Supplied passage:
○ ○ ○ ○ ○

Amazon Athena Documentation

Amazon Athena is an interactive query service that is designed to analyze data directly in Amazon S3 using standard SQL. Customers can point Athena at their data stored in S3 and begin using standard SQL to run ad-hoc queries and get results. Athena is serverless, so there is no infrastructure for you to setup or manage. You can use Athena to process logs, perform ad-hoc analysis, and run interactive queries. Athena is designed to scale automatically – executing queries in parallel – so results are fast, even with large datasets and complex queries.

Serverless

Amazon Athena is serverless, so there is no infrastructure for you to manage. You don’t need to worry about configuration, software updates, failures or scaling your infrastructure as your datasets and number of users grow. Athena is designed to automatically take care of all of this for you, so you can focus on the data, not the infrastructure.

Easy to get started

To get started, log into the Athena console, define your schema using the console wizard or by entering DDL statements, and start querying using the built-in query editor. You can also use AWS Glue to crawl data sources to discover data and populate your Data Catalog with new and modified table and partition definitions. Results are promptly displayed in the console, and automatically written to a location of your choice in S3. You can also download them to your desktop. With Athena, there’s no need for complex ETL jobs to prepare your data for analysis.

Easy to query, just use standard SQL

Amazon Athena uses Presto, an open source, distributed SQL query engine optimized for low latency, ad hoc analysis of data. This means you can run queries against large datasets in Amazon S3 using ANSI SQL, with full support for large joins, window functions, and arrays. Athena supports a variety of data formats such as CSV, JSON, ORC, Avro, or Parquet. You can also connect to Athena from a wide variety of BI tools using Athena's JDBC driver.

○ ○ ○ ○ ○

Information supplied:
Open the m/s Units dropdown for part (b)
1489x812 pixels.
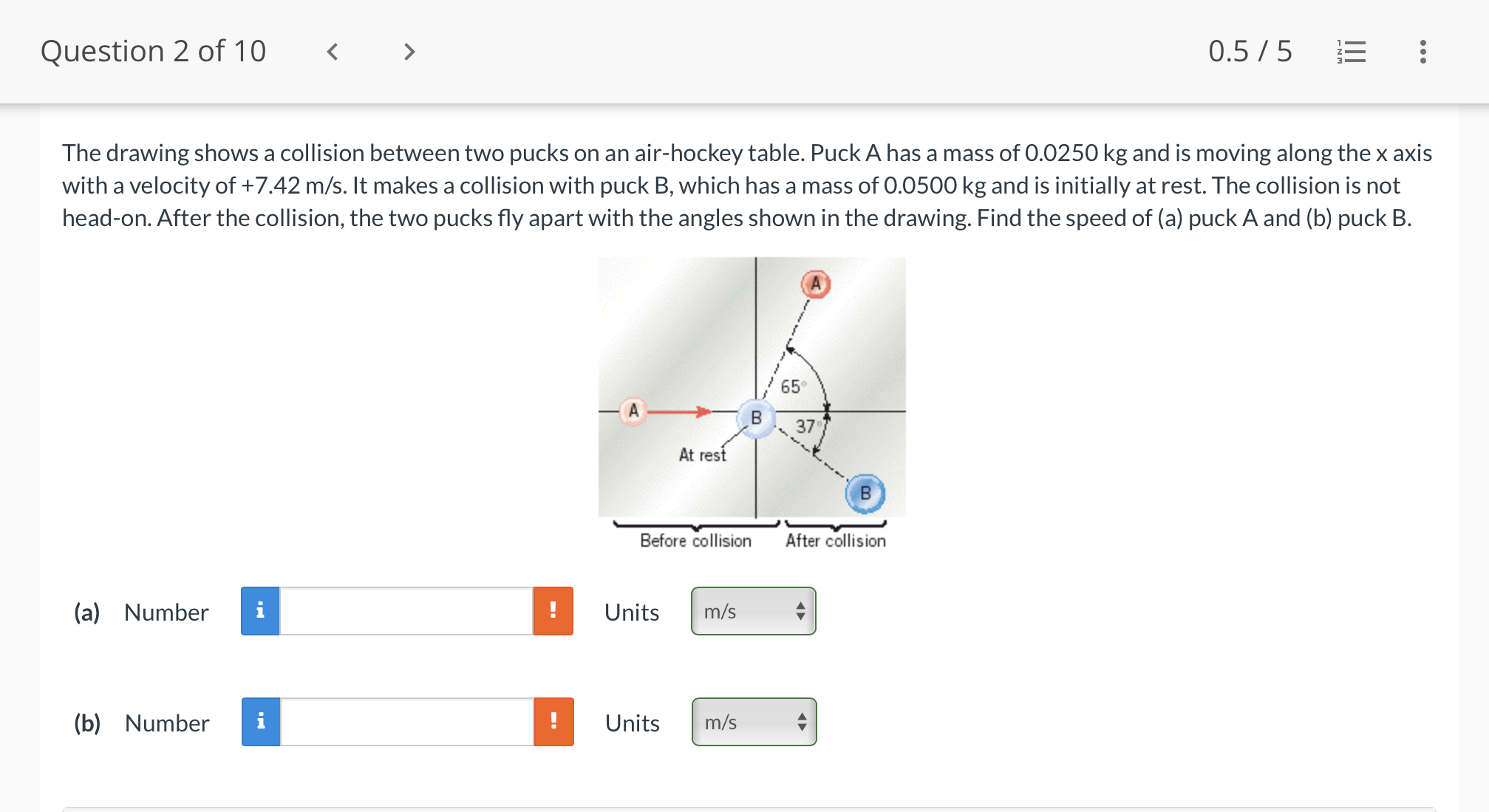752,722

○ ○ ○ ○ ○

Task prompt: Reproduce the Amazon Athena documentation above word for word, from "To get started, log" to "data for analysis.".

Answer to this problem:
To get started, log into the Athena console, define your schema using the console wizard or by entering DDL statements, and start querying using the built-in query editor. You can also use AWS Glue to crawl data sources to discover data and populate your Data Catalog with new and modified table and partition definitions. Results are promptly displayed in the console, and automatically written to a location of your choice in S3. You can also download them to your desktop. With Athena, there’s no need for complex ETL jobs to prepare your data for analysis.